TEXTO PROPORCIONADO ▸

------------------------------------------------------------

DESMONTANDO A PROUST
‘Las palabras del año pasado pertenecen al
lenguaje del año pasado. Las palabras del próximo año esperan otra voz.’
T. S.
ELIOT
La vida es fragmentaria. Y nada ocurre de un modo lineal. Trozos de
existencia se amontonan, con sus personas y personajes habitando en ella con
sus sueños y sus recuerdos. Como las frases de un libro raro que no llegamos a
comprender del todo. Dalí decía que le encantaba leer libros de Física porque
no los entendía. Lo fácil nos aburre sin ser Dalí. Quizá sea la razón del
magnetismo que ejercen novelas como Ulises.
O las pinturas de Dalí. La vida ya fue considerada por los escritores
modernistas compleja y para nada reducible a unas páginas ‘realistas’. Por eso
se sublevaron literariamente y cambiaron el curso de las letras. Eliot con la
poesía, Joyce y Woolf con la novela, Beckett en teatro, etcétera. Mataron al
padre, siempre el mismo ritual que nos permite avanzar en nuestro entendimiento
del mundo.
Buscamos el futuro, anhelamos nuestro futuro,
por eso cambiamos el presente, lo asesinamos a diario. Pero por lo general la
vida mental no se vive hacia delante, nada se atisba del mañana incierto. Nada, sino que existimos en una recuperación
continua de nosotros mismos. ¿Hacia atrás, revolviéndonos en nuestra caótica
memoria? Porque los recuerdos están ahí, es cierto, pero no ordenados, no se
dirige uno a ellos como el que camina por un sendero diáfano de una sola
dirección, sino a través de un laberinto, con miles de opciones, que se anulan
entre sí de un modo arbitrario. Habría que leer alguna novela de Juan José
Saer, por ejemplo Nadie nada nunca,
para entender este movimiento circular, recurrente e insistente, perforador del
lenguaje y de la acción para acceder a la imagen que intento rescatar.

------------------------------------------------------------

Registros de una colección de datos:
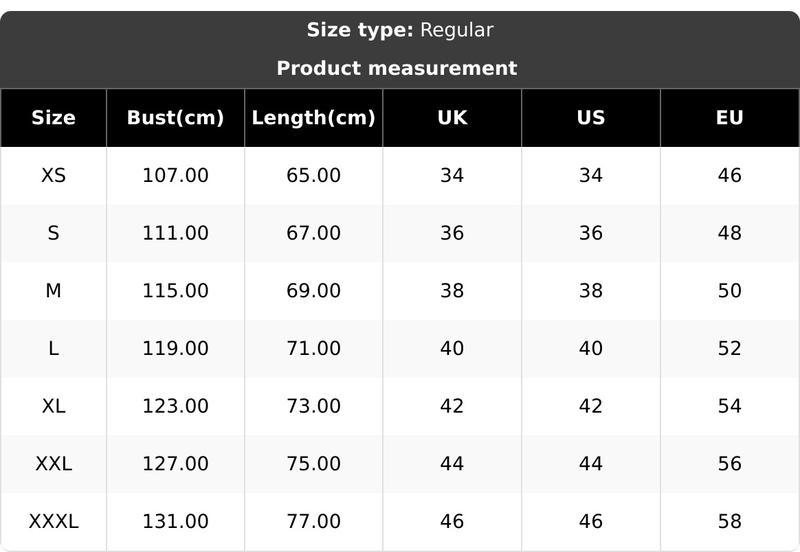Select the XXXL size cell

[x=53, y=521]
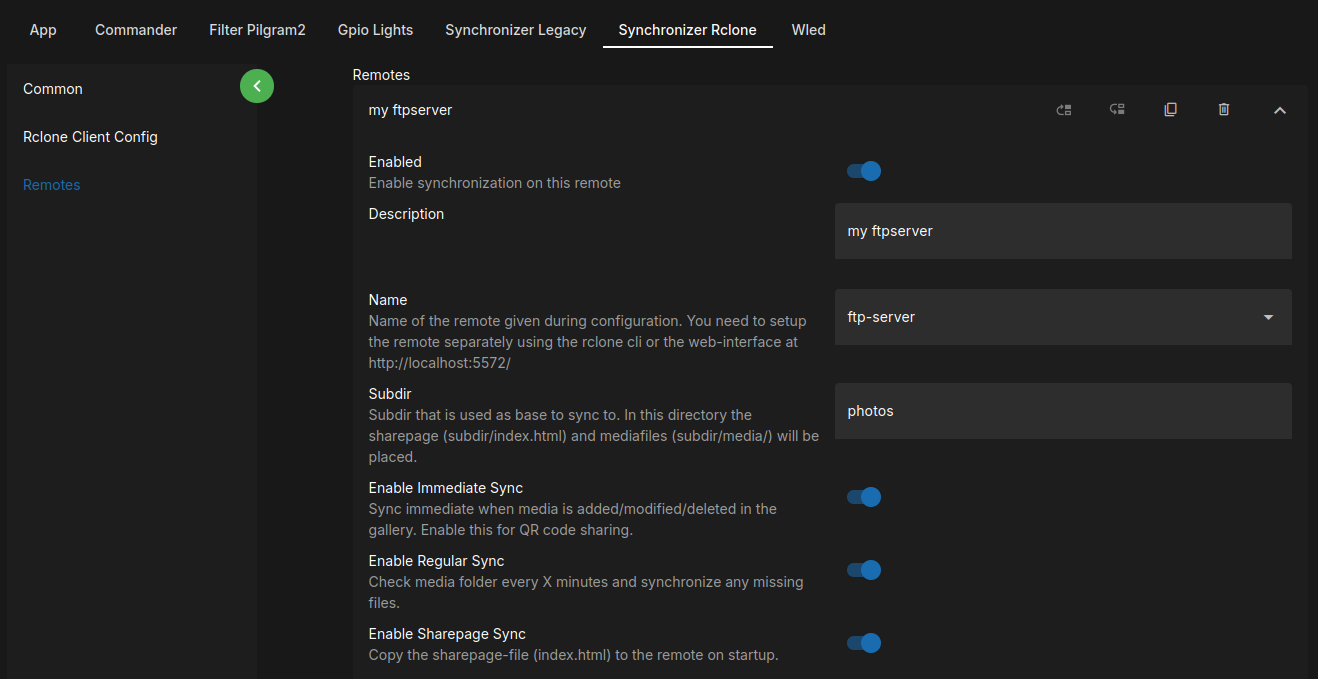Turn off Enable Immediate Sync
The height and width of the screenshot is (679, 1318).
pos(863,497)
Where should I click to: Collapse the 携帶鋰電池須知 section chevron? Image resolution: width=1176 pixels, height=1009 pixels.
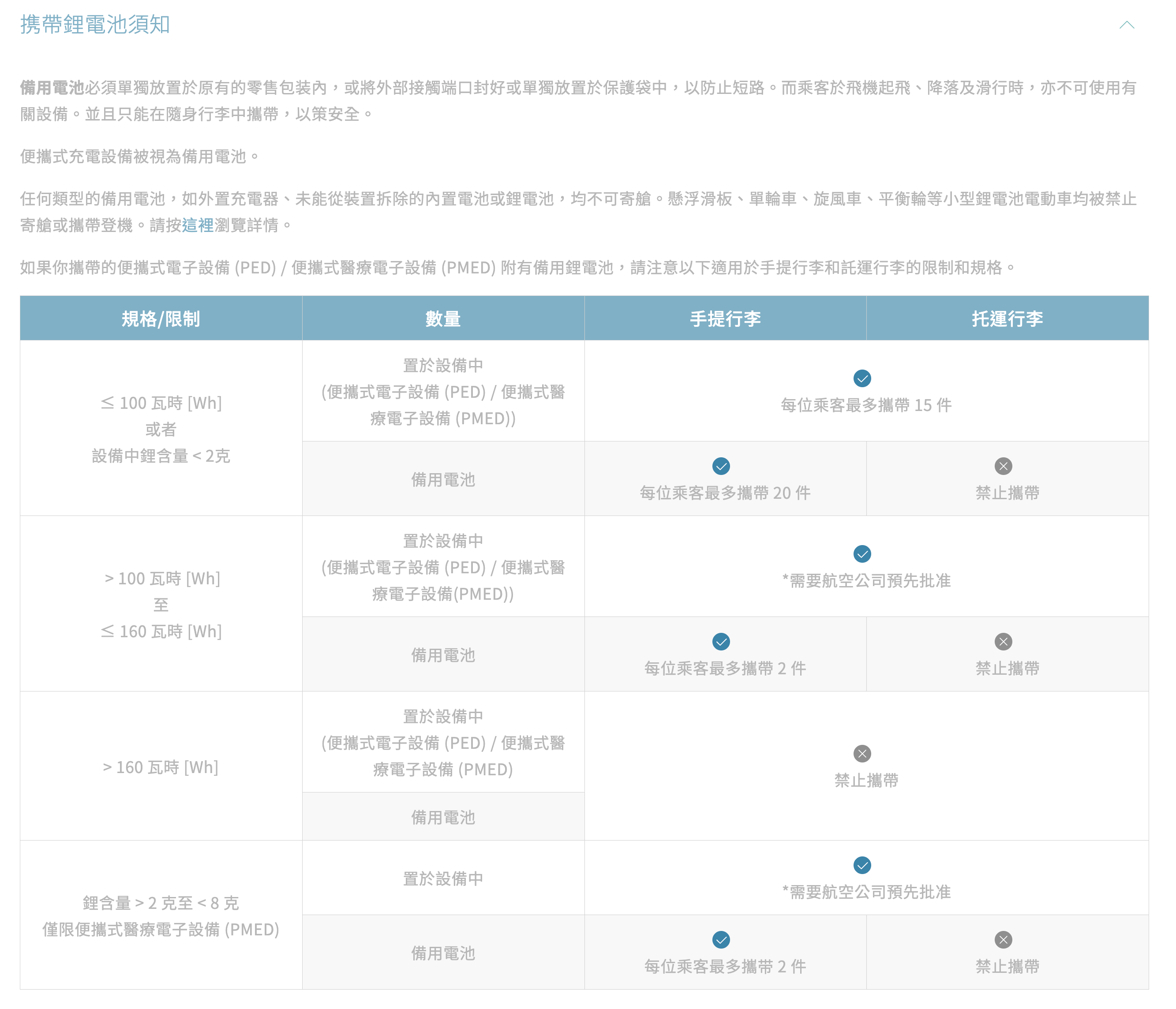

------------------------------------------------------------

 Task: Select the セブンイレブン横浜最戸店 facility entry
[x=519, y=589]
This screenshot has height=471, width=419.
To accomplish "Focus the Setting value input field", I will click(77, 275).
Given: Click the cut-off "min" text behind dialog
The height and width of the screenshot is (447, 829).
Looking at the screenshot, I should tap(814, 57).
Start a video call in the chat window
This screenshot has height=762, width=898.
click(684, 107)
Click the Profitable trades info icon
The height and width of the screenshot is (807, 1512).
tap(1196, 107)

------------------------------------------------------------

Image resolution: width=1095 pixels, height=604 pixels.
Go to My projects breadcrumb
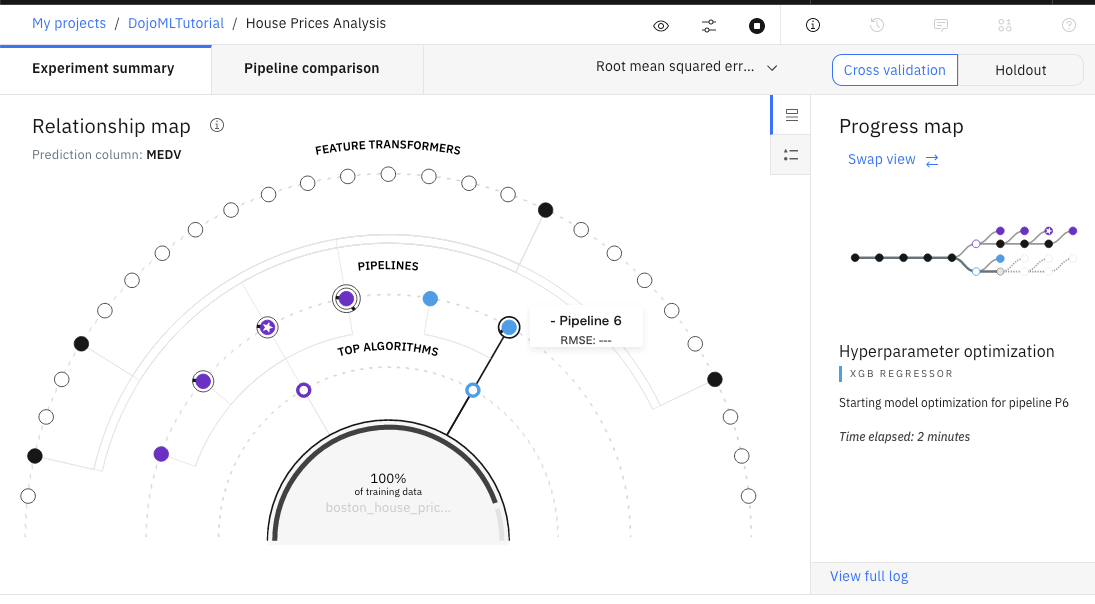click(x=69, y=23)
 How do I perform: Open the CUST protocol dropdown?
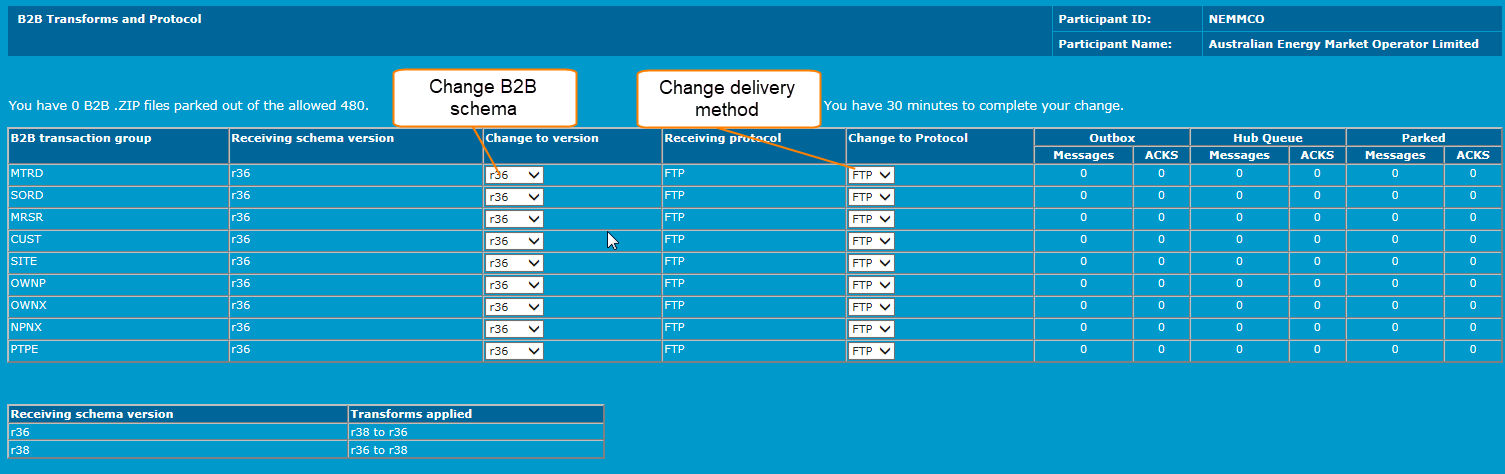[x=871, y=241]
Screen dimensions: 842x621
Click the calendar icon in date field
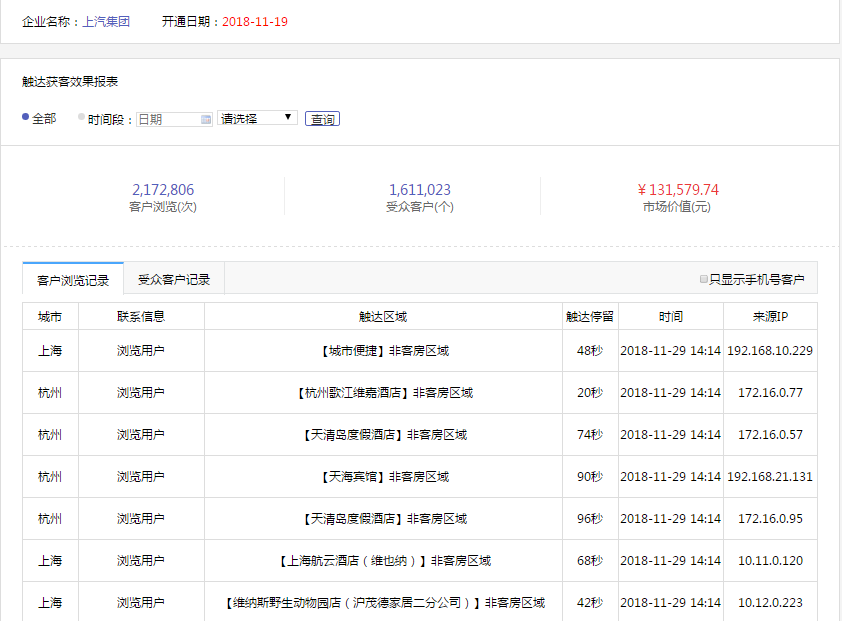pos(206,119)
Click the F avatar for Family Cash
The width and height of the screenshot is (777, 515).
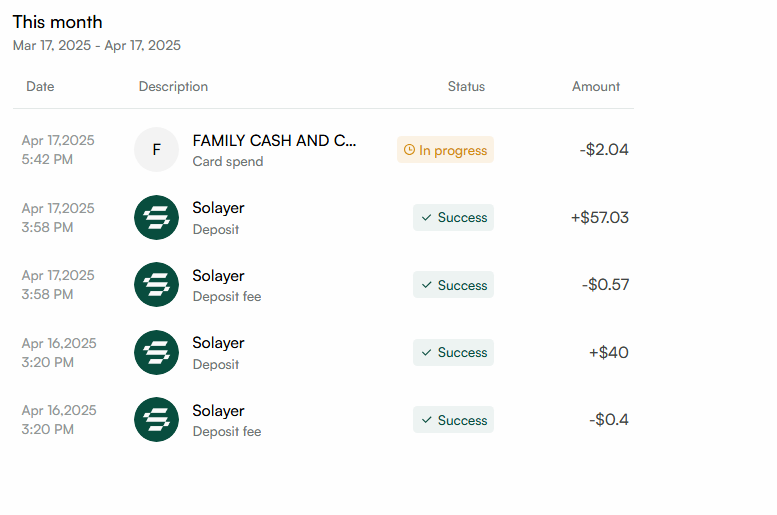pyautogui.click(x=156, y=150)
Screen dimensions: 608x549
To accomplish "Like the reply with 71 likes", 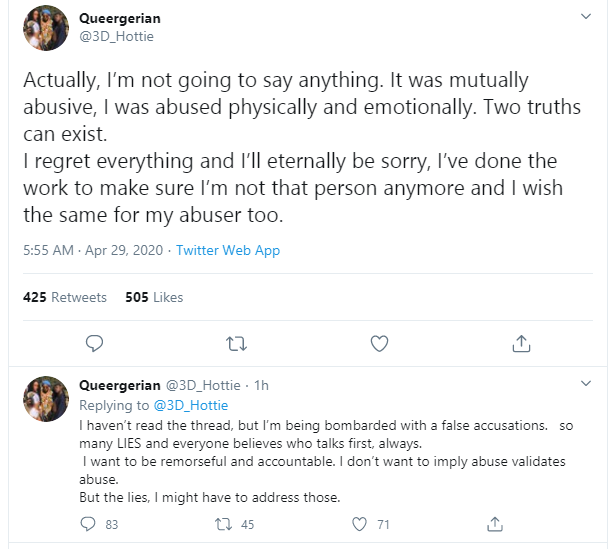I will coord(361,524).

------------------------------------------------------------

EJERCICIO ESCRITO A ▸ Según el texto proporcionado, ¿por qué decía Dalí que le encantaba leer libros de Física?
EJERCICIO ESCRITO B ▸ Devuelve cada línea de las entradas que contenga la palabra "should". Se distinguen mayúsculas y minúsculas.

RESPUESTA DESARROLLADA A ▸ Porque no los entendía.

RESPUESTA DESARROLLADA B ▸
Where should I click to: Collapse the 携帶鋰電池須知 section chevron? Image resolution: width=1176 pixels, height=1009 pixels.
Looking at the screenshot, I should tap(814, 57).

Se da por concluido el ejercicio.